Implementing and upgrading software systems is not easy. But neither is it impossible. The terminology may be different but the ultimate aim is the same: improved efficiency and lower costs. Get as comfortable talking about KPIs (key performance indicators) as LPI (lines per inch). Many firms, particularly, I hear, in Australia, have grasped that the key to future success lies in these software systems. The challenge has moved from getting ink on paper to getting data on press and then finished print to the customer.

Then the biggest issue becomes knitting together disparate systems so that they talk to each other. Islands of automation can only go so far in driving efficiency.

The industry is, hopefully, losing its fetishism for heavy metal and shiny new kit. Even the machinery vendors have come to the party. They recognise their success relies on that of their customers. You may have heard of ‘business development tools’ – services that vendors will sell to printers to help them boost business in myriad ways. You might reject these on the grounds that “they’re just trying to sell me more stuff”. Yes, they are, but if those tools help you to be more successful, where’s the problem? There’s no such thing as a free lunch. Vendors have valuable sector knowledge and a vested interest in your success in the form of recurring revenues for service and supplies.

So go to Drupa with a clear idea of your business needs in the short, medium and long term.
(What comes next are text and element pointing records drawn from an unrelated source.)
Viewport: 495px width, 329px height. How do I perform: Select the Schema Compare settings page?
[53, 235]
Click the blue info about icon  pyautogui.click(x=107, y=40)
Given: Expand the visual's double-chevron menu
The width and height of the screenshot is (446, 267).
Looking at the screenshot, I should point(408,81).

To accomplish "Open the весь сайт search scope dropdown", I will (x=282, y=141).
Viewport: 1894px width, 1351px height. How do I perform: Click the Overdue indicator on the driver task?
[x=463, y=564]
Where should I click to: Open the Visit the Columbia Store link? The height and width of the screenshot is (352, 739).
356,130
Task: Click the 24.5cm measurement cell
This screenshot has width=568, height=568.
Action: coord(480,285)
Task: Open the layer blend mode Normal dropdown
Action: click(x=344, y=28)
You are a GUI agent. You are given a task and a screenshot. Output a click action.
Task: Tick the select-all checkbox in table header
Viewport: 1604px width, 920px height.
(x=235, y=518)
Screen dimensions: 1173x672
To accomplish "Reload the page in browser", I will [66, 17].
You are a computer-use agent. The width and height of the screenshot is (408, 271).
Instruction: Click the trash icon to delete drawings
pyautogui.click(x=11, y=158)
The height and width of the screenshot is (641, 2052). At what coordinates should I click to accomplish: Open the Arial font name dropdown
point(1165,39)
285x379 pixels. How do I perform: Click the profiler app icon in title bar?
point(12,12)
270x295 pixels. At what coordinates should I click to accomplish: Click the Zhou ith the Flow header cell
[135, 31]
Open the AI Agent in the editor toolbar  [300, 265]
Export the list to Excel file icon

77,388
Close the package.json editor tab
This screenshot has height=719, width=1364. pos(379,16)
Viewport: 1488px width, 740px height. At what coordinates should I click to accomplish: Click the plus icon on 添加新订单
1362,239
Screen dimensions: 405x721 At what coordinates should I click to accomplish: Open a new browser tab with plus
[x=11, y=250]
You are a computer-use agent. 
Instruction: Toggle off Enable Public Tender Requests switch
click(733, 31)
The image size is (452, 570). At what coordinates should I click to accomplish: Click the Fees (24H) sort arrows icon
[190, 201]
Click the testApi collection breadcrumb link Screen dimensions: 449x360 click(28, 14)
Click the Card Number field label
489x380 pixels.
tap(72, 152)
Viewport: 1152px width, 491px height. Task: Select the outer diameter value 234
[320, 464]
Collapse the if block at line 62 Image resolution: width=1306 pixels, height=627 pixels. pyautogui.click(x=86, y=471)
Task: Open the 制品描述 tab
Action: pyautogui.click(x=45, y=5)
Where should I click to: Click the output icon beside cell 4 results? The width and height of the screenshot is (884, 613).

Whether your objectives are cost control, efficiency, quality, turnaround time, productivity or adding additional services.

Regardless of the upfront cost of a potential investment or whether it is hardware, software, services or skills, consider it in the same manner: return on investment. If you need a step-change in efficiency, to add capabilities or to increase capacity, then big capital investments are appropriate. A new machine is a sound buy if it has better ROI than alternative products, and as long as you can secure finance for it and any additional supporting investments, without overstretching the business.